Data also suggest that youths with severe mood dysregulation have lower familial rates of bipolar disorder than do those with bipolar disorder. While youths in both patient groups have deficits in face emotion labeling and experience more frustration than do normally developing children, the brain mechanisms mediating these pathophysiologic abnormalities appear to differ between the two patient groups."

In the absence of validated biological laboratory tests for a psychiatric disorder, the time course of symptoms, clustering of the symptoms in close family members, and differences in brain physiology and mental abilities on various mental tasks are the most important indirect ways of assessing whether two similar appearing psychiatric syndromes have something important in common. In each of these ways, comparing short-term affective instability to the longer term symptoms seen in bipolar disorder shows that the phenomena are not the same thing.

It is also important to note that irritability is a criterion for at least six different psychiatric diagnoses in children (manic episode, oppositional defiant disorder, generalized anxiety disorder, dysthymic disorder, posttraumatic stress disorder, and major depressive episode).

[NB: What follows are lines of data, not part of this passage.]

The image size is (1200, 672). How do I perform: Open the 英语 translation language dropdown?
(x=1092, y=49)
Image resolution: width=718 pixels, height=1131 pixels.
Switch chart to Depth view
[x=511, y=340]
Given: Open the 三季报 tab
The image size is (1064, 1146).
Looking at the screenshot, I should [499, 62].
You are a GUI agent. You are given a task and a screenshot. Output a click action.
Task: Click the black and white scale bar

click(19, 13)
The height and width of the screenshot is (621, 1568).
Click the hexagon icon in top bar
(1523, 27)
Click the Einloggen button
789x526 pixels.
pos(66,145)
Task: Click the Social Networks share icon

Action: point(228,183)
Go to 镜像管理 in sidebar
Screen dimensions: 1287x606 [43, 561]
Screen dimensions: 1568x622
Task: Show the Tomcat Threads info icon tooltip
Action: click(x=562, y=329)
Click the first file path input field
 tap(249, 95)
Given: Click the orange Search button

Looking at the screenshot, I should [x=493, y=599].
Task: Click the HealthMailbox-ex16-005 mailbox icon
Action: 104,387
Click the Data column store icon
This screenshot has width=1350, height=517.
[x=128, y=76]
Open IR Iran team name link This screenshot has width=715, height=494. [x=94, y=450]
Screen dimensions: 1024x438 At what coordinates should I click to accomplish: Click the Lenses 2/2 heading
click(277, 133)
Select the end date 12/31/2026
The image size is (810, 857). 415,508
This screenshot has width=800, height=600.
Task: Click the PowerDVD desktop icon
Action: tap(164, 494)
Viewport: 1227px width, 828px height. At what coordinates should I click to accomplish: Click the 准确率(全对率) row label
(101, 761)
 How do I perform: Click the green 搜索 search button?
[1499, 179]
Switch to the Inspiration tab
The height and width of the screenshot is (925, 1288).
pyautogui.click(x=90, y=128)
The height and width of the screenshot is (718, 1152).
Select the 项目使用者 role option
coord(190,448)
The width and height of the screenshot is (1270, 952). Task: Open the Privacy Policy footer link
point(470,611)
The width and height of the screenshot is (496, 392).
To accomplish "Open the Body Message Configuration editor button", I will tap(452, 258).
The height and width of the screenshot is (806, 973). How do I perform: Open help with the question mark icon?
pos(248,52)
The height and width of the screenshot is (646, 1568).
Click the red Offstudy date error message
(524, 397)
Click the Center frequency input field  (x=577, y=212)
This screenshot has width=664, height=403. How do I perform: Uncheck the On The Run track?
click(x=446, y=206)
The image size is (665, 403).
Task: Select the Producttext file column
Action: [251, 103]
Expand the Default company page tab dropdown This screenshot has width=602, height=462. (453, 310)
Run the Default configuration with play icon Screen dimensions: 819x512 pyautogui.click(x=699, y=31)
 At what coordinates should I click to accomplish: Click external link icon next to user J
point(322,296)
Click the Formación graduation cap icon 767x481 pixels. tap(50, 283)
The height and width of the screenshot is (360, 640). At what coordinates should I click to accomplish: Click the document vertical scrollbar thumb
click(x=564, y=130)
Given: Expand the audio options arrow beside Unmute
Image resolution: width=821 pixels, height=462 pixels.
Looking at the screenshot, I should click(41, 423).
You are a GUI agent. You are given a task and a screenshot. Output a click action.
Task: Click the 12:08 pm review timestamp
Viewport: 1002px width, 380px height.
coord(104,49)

Of course, not even Leibenluft discusses the possibility that -  just maybe - affective instability in children is reactive to a chaotic family environment.  Interestingly, in an interview in the January 21, 2011 Psychiatric News, she was quoted as saying, "The phrase we commonly hear from parents is that they have to 'walk on eggshells.'"

 
Translation: the kids in these families are determining what the adults do or say, not the other way around.  A situation in which parents seem to be afraid of their own children is very bad for children, who tend to badly need to be taken care of and given limits by their adult caretakers - despite the kids' protestations to the contrary.  There is very strong evidence from the attachment literature that such situations actually create affective instability in children.

So what might Biederman's answer be to this new data?  Amazingly, according the Leibenluft, Biederman's research group and some other groups maintain that it is "nonetheless reasonable to apply a bipolar diagnosis to children with such a clinical presentation. One important argument for this position is that children with severe nonepisodic irritability manifest severe mood symptoms and are as severely impaired as those with classic bipolar disorder, but without a diagnosis of bipolar disorder their access to the mental health services they need might be limited."  (p.129-130).

Wow. In other words, we should label kids who actually have behavior problems as having bipolar disorder, so instead of doing family therapy, we can treat them with sedating drugs that have not been approved as safe or efficacious in children, and which have a lot of potentially extremely serious toxic side effects (metabolic syndrome) in people including death. 


An amazing display of sick, twisted phony logic worthy of Ann Coulter.

(See a great review of the issues involved in the case of a child named Rebecca Riley who died at the hands of parents who were trying to bilk the psychiatric disability system.  It also shows how easy it is to fool some psychiatrists).